Texte source
D’un côté de la montagne, scintille Samoëns, souvent cité comme l’un des villages les plus authentiques des Alpes françaises. De l’autre, s’élève le béton moderniste de Flaine, signé Marcel Breuer. Un clash architectural qui intrigue au milieu des pistes enneigées.
«Quand nous avons acheté un appartement ici il y a trente-cinq ans, mon mari et moi avons été moqués», nous affirme Mary, une Anglaise d’un certain âge à qui nous demandons notre chemin. La phrase est prononcée sur un ton impassible. Et on comprend vite qu’il ne faut pas discuter des goûts et des couleurs, mais simplement respecter le choix de Mary. Flaine est sa deuxième maison, son refuge pendant l’hiver. C’est à cette saison-là que cette station iconique – sortie de terre dans les années 1960 et 1970 – se montre sous son meilleur jour, avec ses immenses structures de béton nichées parmi les sapins sous un épais manteau de poudreuse.

Exercices à faire
(a) Recopiez le passage du texte sur Flaine qui va de « D’un côté de » à « des pistes enneigées. », ces deux bornes comprises.
(b) D'après le texte sur Flaine, quel architecte a signé le béton moderniste de la station ?
(c) Poursuivez le texte sur Flaine à partir de sa dernière phrase.
Les données n'interviennent en rien dans cet exercice.

Extrait des données
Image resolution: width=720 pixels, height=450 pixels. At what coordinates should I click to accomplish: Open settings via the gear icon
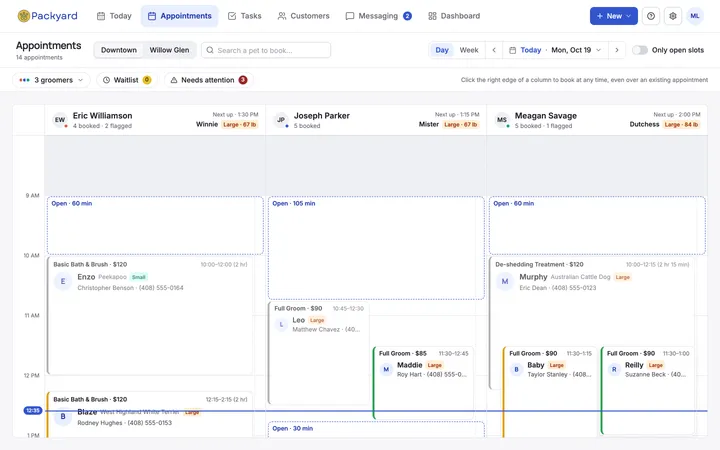coord(673,16)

Réponses attendues
(a)
D’un côté de la montagne, scintille Samoëns, souvent cité comme l’un des villages les plus authentiques des Alpes françaises. De l’autre, s’élève le béton moderniste de Flaine, signé Marcel Breuer. Un clash architectural qui intrigue au milieu des pistes enneigées.

(b) Marcel Breuer.

(c)
Le concept nous rappelle Les Arcs, où l’architecte Charlotte Perriand travaillait à la même époque sur Arc 1600 et 1800. Une architecture moderniste pionnière, longtemps incomprise des visiteurs, mais finalement réhabilitée par le temps. Flaine, comme Arc 1600/1800, a d’ailleurs reçu récemment le label Patrimoine du XXe siècle. «Nous avons toujours trouvé l’endroit magnifique, et ces dernières années, l’admiration pour Flaine ne cesse de croître. Si vous skiez vers le bas, vous arrivez directement à Flaine Forum, le cœur battant du village. Vous verrez à quel point c’est impressionnant.»
Ambiance James Bond
Nous nous retrouvons alors plongés dans un morceau de brutalisme alpin qui titille notre curiosité d’amateurs d’architecture. Une large avenue blanche piétonne mène directement dans la capsule temporelle qu’est Flaine. Elle est exactement telle que Marcel Breuer – le créateur de la Wassily Chair et l’architecte du Whitney Museum of American Art à New York – l’avait dessinée au début des années 1960.
À droite, nous apercevons l’Aldébaran (1971), le plus grand immeuble de Flaine. Il est voisin de l’hôtel Les Lindars (1969-1970) et du Cassiopée (1969-1970), séparés par un escalier extérieur.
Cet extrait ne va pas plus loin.